#### [Document excerpt]
I know, I know. Cheering on others is the proper thing to do. But eventually the day comes when you just get tired of slaving away for no visible reward, while the pile of shit you’re wading through just gets higher and deeper. Sooner or later you realize there’s no point in going on, and you’d be doing yourself and everybody else a favor if you just pack it in.
What, me? Oh heavens, no. I’m not giving up. I’m addicted to writing. It may take me forever to finish something, but the process itself is a rush. Even if I don’t get paid much, or ever, it sure as hell beats working.
I’m talking about Dr. Phil McGraw.
I admit to watching Dr. Phil, for the same reason I read Dear Abby: it makes me feel better knowing there are people out there with worse problems who are more screwed up than I am. Phil found himself a niche and milked it—the no-nonsense, tell-it-like-it-is shrink who pulls no punches and takes no prisoners. His appearances on
Oprah were so popular he graduated to his own show. He’s been helping people and putting verbs in his sentences for roughly a dozen years now.
If you ask me, it’s starting to wear on him.
I think it was last season when I started to notice a change in Phil’s demeanor. He seems to be losing patience with his guests. He gets a little snappy. He comes across as more judgmental. More and more I see him sitting on stage like this:
Yep, looks like the doctor’s had his Phil. Can you blame him? A dozen years of this, and the mountain of crazy still towers ahead of him, not one half-inch lower. The names change, the faces change, but it’s still the same crapola—cheating spouses, abusive spouses, pregnant teens, liars, jerks, and every permutation of dysfunction under the sun, every one of them clinging to their personal idiocy while pointing fingers at the people around them and yelping the same thing: “I’m right and they’re all wrong. Tell them, Dr. Phil!”

#### [Task requirements]
1. According to the piece on Dr. Phil, for roughly how long has he been helping people?
2. Resume the piece on Dr. Phil from the point at which it stops.
The records that follow have no role in this work.

#### [Records of text and element pointing]
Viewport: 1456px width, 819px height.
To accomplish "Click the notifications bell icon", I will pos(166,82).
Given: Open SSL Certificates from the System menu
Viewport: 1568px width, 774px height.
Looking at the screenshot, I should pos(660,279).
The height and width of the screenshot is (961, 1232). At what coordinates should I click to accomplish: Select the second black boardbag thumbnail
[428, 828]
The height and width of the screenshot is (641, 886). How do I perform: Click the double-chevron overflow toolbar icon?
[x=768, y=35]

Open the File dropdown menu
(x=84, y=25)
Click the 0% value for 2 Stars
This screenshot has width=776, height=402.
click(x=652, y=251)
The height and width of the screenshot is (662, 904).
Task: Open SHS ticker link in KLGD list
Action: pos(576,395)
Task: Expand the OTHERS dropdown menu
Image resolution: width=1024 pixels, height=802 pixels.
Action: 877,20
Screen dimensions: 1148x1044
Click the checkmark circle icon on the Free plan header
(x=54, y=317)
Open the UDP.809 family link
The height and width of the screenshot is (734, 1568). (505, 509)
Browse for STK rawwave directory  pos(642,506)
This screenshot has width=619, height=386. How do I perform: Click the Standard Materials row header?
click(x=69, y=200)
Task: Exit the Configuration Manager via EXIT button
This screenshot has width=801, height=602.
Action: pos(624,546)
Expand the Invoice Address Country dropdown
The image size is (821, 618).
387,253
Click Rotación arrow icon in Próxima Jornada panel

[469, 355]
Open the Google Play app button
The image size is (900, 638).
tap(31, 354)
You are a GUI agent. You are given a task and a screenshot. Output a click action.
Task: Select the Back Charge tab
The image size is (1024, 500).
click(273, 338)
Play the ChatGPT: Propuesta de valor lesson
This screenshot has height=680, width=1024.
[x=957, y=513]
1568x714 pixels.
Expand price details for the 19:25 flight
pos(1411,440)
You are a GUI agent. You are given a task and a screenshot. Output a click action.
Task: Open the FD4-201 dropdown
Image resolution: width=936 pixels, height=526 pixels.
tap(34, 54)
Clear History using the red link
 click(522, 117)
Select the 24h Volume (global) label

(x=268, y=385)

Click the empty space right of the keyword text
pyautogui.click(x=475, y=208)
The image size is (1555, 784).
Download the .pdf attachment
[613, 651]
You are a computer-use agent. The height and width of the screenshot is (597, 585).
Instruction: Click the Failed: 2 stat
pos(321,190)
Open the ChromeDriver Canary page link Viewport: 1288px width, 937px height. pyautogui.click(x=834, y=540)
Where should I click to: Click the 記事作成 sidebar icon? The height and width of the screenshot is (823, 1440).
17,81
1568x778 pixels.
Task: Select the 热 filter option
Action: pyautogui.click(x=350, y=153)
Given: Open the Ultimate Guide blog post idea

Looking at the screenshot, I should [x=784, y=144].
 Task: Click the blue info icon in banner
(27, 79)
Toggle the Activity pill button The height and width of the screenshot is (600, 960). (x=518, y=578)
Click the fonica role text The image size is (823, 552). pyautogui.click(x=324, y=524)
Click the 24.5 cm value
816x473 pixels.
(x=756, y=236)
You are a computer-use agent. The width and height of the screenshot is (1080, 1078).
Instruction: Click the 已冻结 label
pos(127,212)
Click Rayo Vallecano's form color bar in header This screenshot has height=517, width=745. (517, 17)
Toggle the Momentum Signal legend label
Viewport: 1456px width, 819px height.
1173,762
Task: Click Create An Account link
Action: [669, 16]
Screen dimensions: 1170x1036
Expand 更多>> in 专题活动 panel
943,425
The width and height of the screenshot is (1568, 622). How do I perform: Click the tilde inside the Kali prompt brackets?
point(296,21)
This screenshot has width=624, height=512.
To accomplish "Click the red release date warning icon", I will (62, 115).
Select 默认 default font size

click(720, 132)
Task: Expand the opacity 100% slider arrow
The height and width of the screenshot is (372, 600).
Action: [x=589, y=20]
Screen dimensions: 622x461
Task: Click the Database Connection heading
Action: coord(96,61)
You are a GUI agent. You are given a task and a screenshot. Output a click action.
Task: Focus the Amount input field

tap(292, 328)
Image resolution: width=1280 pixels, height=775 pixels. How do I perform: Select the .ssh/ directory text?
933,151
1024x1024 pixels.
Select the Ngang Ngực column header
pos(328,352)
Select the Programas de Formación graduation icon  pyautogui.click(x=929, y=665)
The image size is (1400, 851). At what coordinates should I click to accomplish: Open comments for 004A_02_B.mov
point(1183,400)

#### [Task-by-task answers]
1. Roughly a dozen years.

2.
Apparently nobody’s been watching his show for the last dozen years. Or if they have, they’ve learned nothing. Each show is like a rerun of a hundred others before it. The woman comes on and claims the man is lying. The man says the woman is lying. Neither remembers doing anything wrong. Neither feels responsible for the problem—it’s the other person’s fault. Not one ever asks, “What can I do to fix this?” Fixing it is Phil’s job. And when he tells them what needs to be done, that they need to shape up and change their ways, you can see the resistance, the automatic rejection of any advice that even hints they might be mistaken. Because THEY aren’t the problem. Can’t he see that?
He can see the problem, all right. You can see it in his body language. I think even he’s getting sick of spouting the same catch phrases show after show after show. They’re just falling on deaf ears anyway.
I’d love to know what his success rate is, what percentage of people he’s actually been able to help over the years. I’m guessing it’s not very high. You can lead a horse to water, etc., etc. Nothing’s ever going to get any better for these idjits until
they decide to change. Good luck with that.
I keep waiting for the day when some woman starts crying, “You’re an abuser and a liar,” and the man swears, “I never touched you, you’re a liar and a manipulator,” and Phil just gets up and goes, “Y’know what? Fuck this. Y’all can solve your own damn problems. C’mon, Robin, we’re out’a here,” and walks off the stage. Wouldn’t that be a helluva show!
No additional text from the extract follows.